§ ИЗБРАННЫЙ ОТРЫВОК:
Они, если так можно выразиться, обречены на то, чтобы оставаться вечно-голыми, потому что рентгеновский взгляд автора неусыпно исследует, препарирует и судит их души. Им нельзя спрятаться от этого всевидящего ока. И оказывается, что они – как сообщающиеся сосуды передают друг другу чувство непокоя, постоянной скрытой тревоги, жгучего стыда за свои человеческие чувства, как Анна Каренина после своего «падения» передает боль и муку Вронскому: «Стыд перед духовной наготою своей давил ее и сообщался ему». И все они не в силах защититься от нравственного суда и остается им только «смотреть говорящими глазами», как лошадь Фру-Фру после того, как Вронский на скачках ломает ей спину.

§ ЗАДАНИЕ 1: Пожалуйста, перепишите слово в слово ту часть строк ниже, что открывается строкой с «Personalize [Personalize (modal» и закрывается последней из строк, включая обе границы. Картинки в ответ не включайте.
Отрывок о «рентгеновском взгляде» автора и строки между собой не связаны.

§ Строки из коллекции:
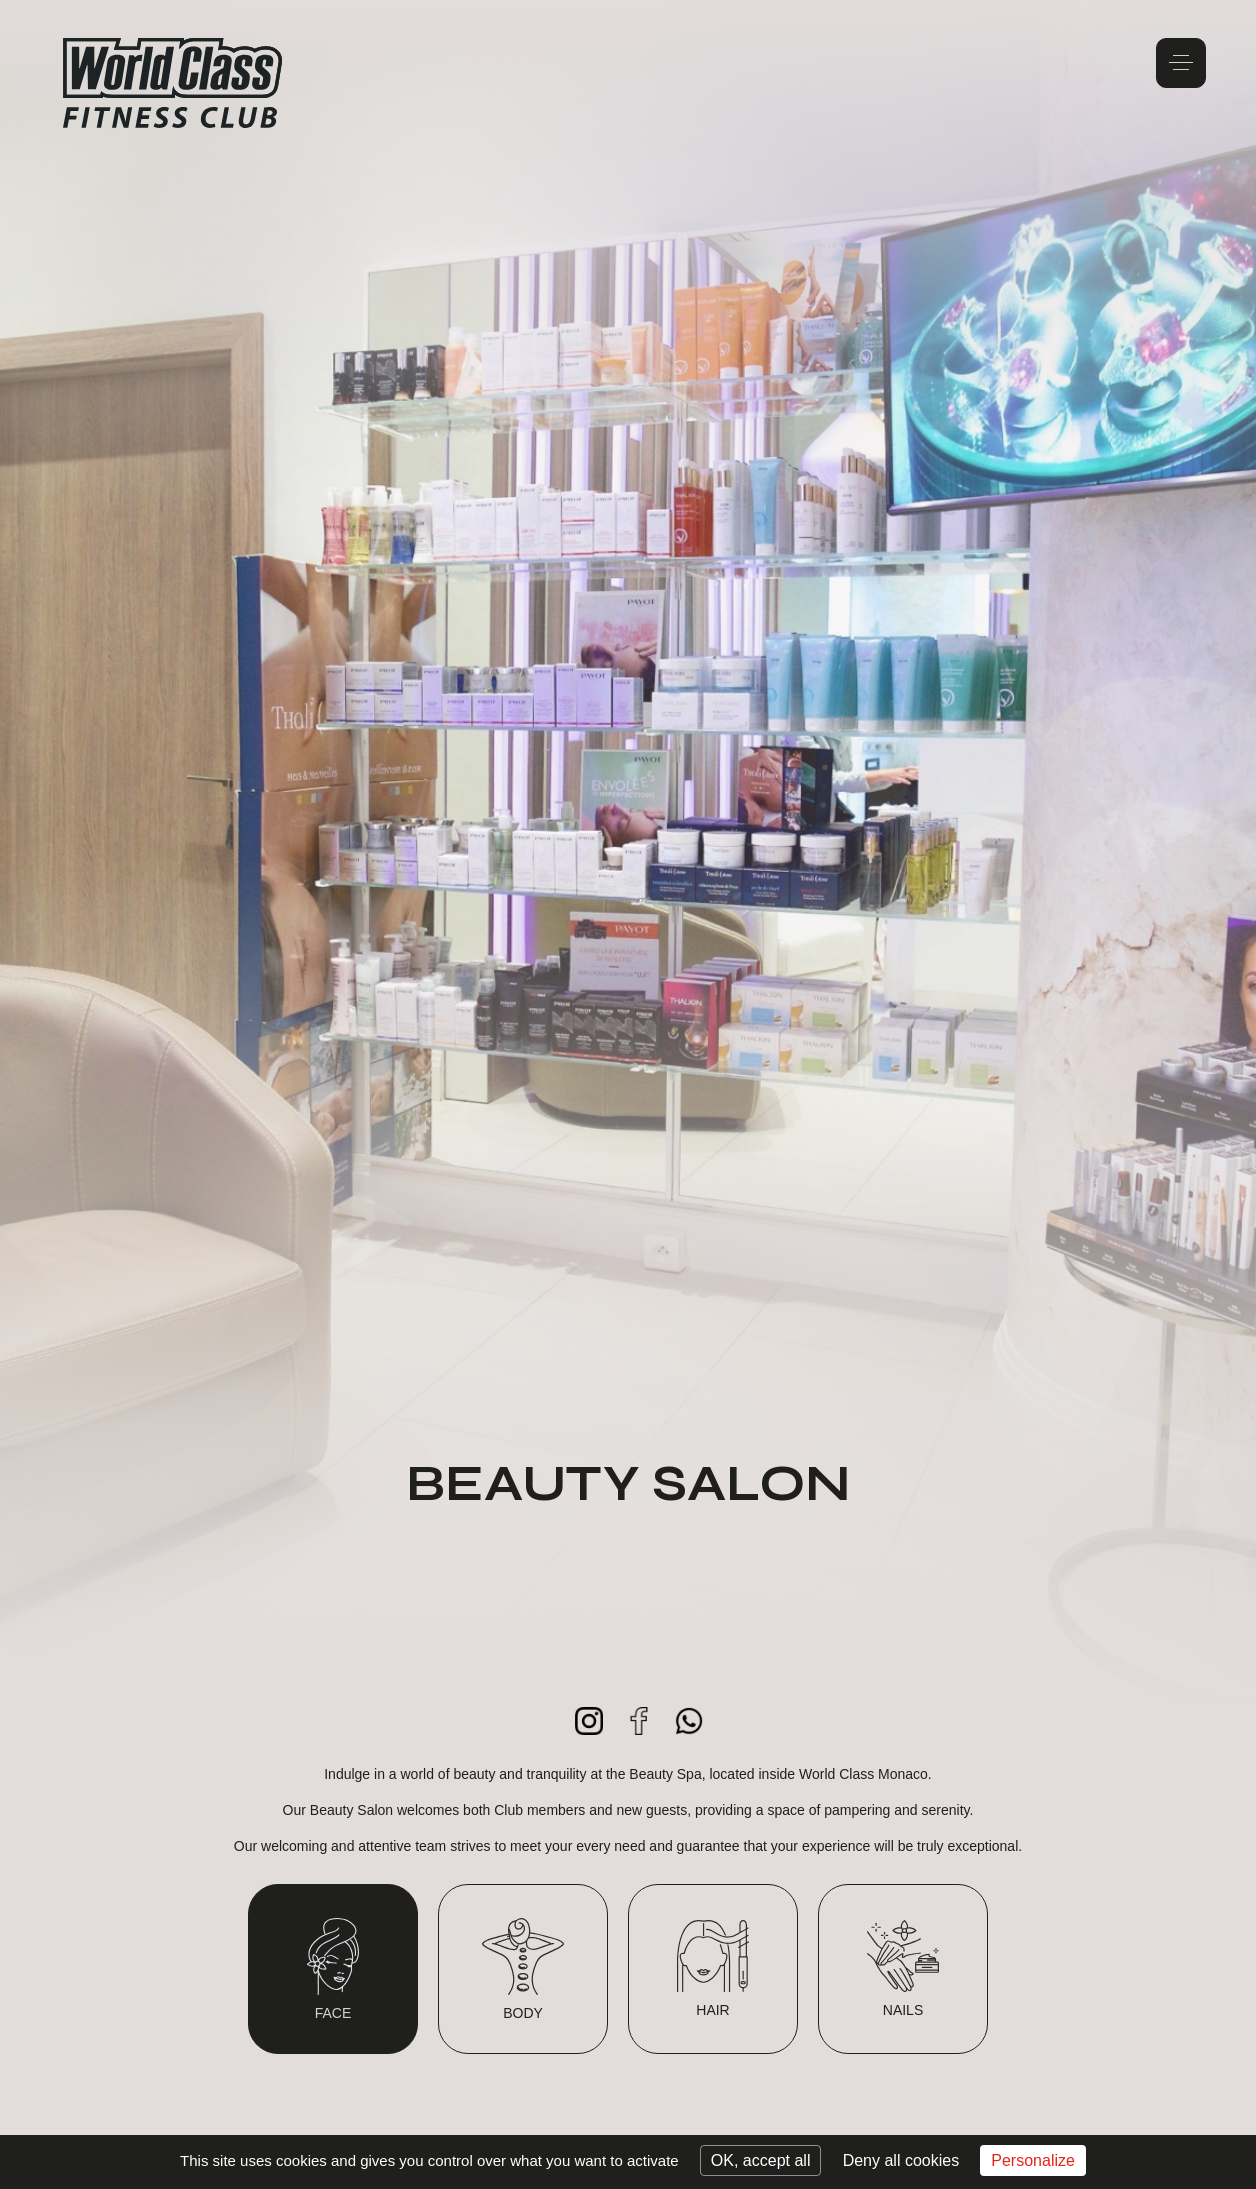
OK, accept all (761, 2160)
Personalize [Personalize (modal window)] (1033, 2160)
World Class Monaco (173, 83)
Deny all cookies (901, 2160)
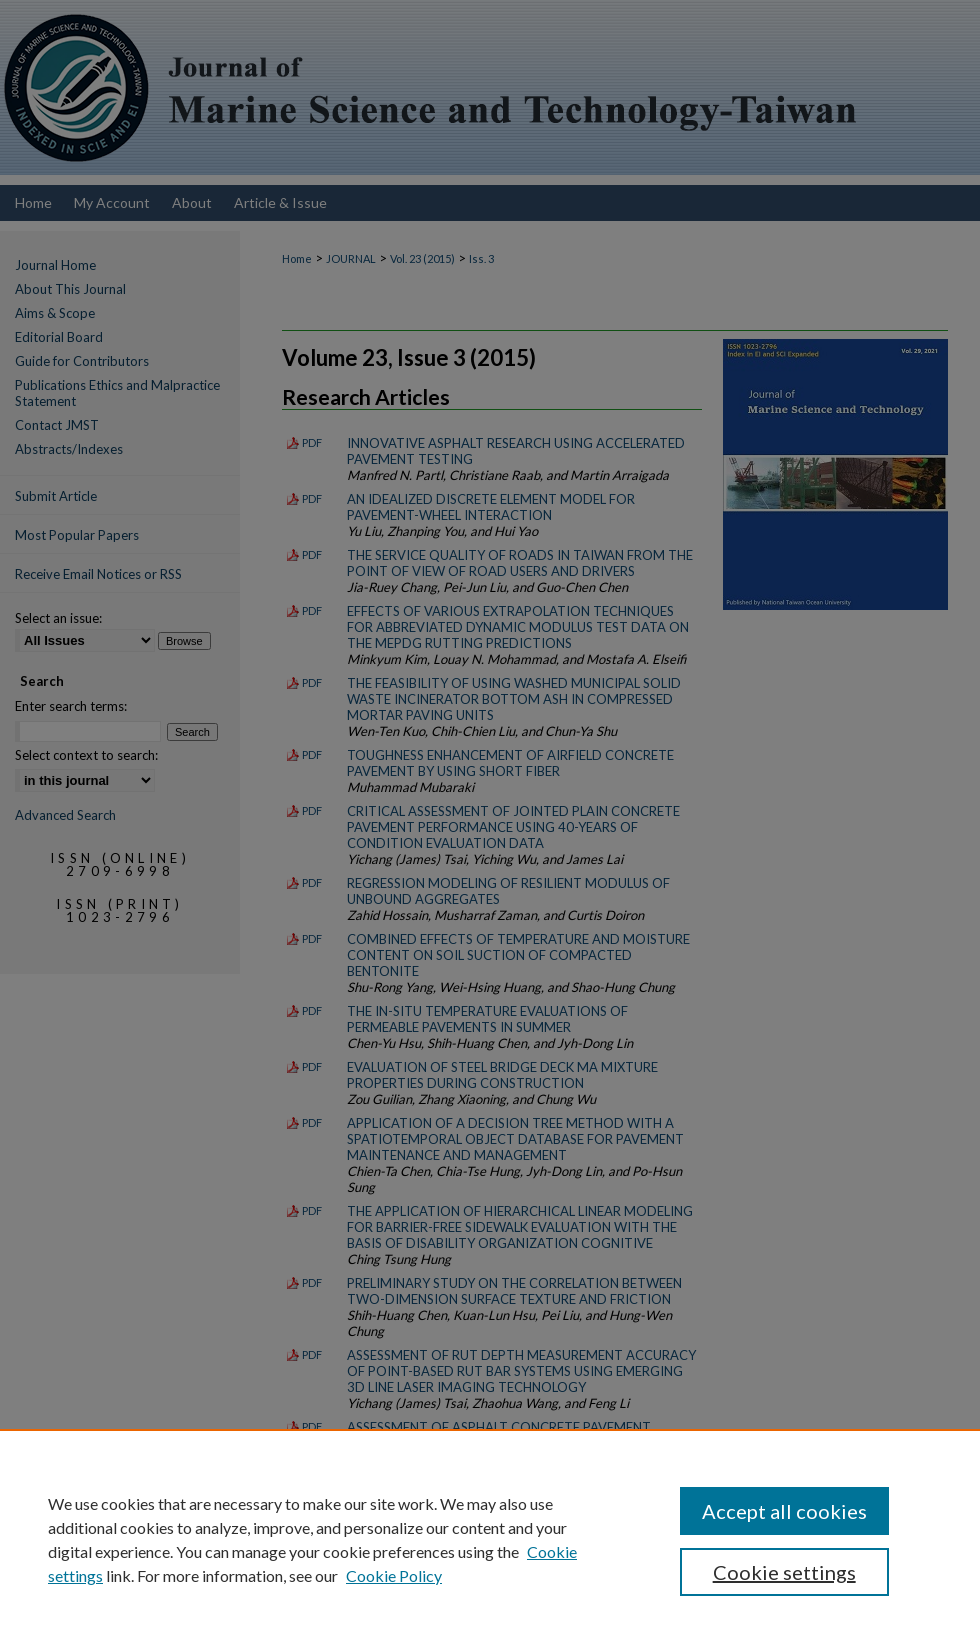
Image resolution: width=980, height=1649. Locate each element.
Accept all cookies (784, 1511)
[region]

§ ЗАДАНИЕ 2: Процитируйте целиком отрывок о «рентгеновском взгляде» автора.

§ РАЗБОР РЕШЕНИЯ 1:
Personalize [Personalize (modal window)] (1033, 2160)
World Class Monaco (173, 83)
Deny all cookies (901, 2160)
Image resolution: width=980, height=1649. Locate each element.
Accept all cookies (784, 1511)
[region]

§ РАЗБОР РЕШЕНИЯ 2:
Они, если так можно выразиться, обречены на то, чтобы оставаться вечно-голыми, потому что рентгеновский взгляд автора неусыпно исследует, препарирует и судит их души. Им нельзя спрятаться от этого всевидящего ока. И оказывается, что они – как сообщающиеся сосуды передают друг другу чувство непокоя, постоянной скрытой тревоги, жгучего стыда за свои человеческие чувства, как Анна Каренина после своего «падения» передает боль и муку Вронскому: «Стыд перед духовной наготою своей давил ее и сообщался ему». И все они не в силах защититься от нравственного суда и остается им только «смотреть говорящими глазами», как лошадь Фру-Фру после того, как Вронский на скачках ломает ей спину.